God’s grace and forgiveness is quite large, but it is not our get-out-of-jail free card. Instead, what must take place is quite the opposite. We must continually strive to grow and improve as a human and as a Christian. We must continually reflect back on our own lives and remember the errors we have made and try to avoid those pitfalls in the future so that, when it comes to mistakes, history will not repeat itself. We must continually hold ourselves and others accountable, in order to serve and give to God to the best of our abilities.
We have to find some way to learn from our mistakes. This is why we need reminders, from peers, from mentors and from history teachers. It can often be easier for some to remember and learn than it can for others. Furthermore, how we learn from our mistakes and why we change as a result of them also greatly matters.

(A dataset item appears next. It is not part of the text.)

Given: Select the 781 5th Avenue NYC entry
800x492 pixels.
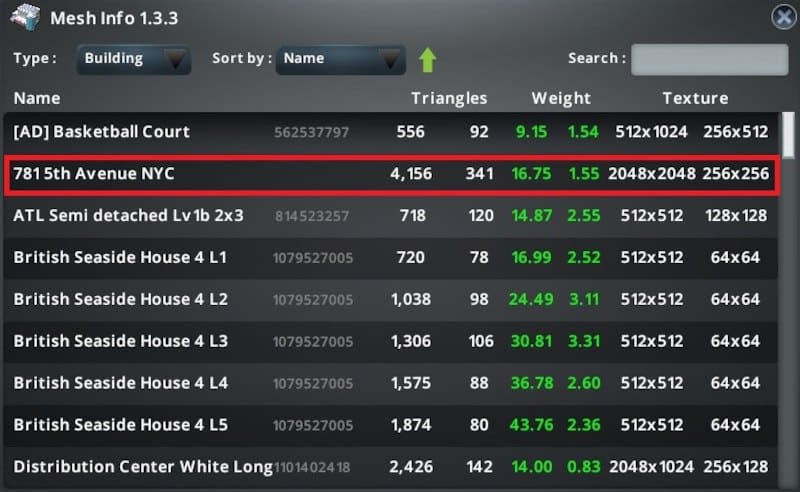Looking at the screenshot, I should pos(94,174).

If we think others (or even ourselves) are frustrated with our inability to learn, and lack of change or transformation from missteps, imagine how God might feel about that. Granted the forgiveness and grace we receive may be immense. But, it also does not mean that God does not feel sadness when He is let down.
Maybe we should take Paul’s masterful approach (1 Corinthians 10:1-13): mention past mistakes, in bits and pieces, state why they were wrong, and what bad can come of them, then pass on how to fix it and avoid them to future generations. Or, more specifically, do what we can so that history does not repeat itself.
That is not only what Paul wants, or even what others want, it is a yearning that God wants: For us to be the best and most loving human beings we can, the ones that God created us to be, and teach others to do the same.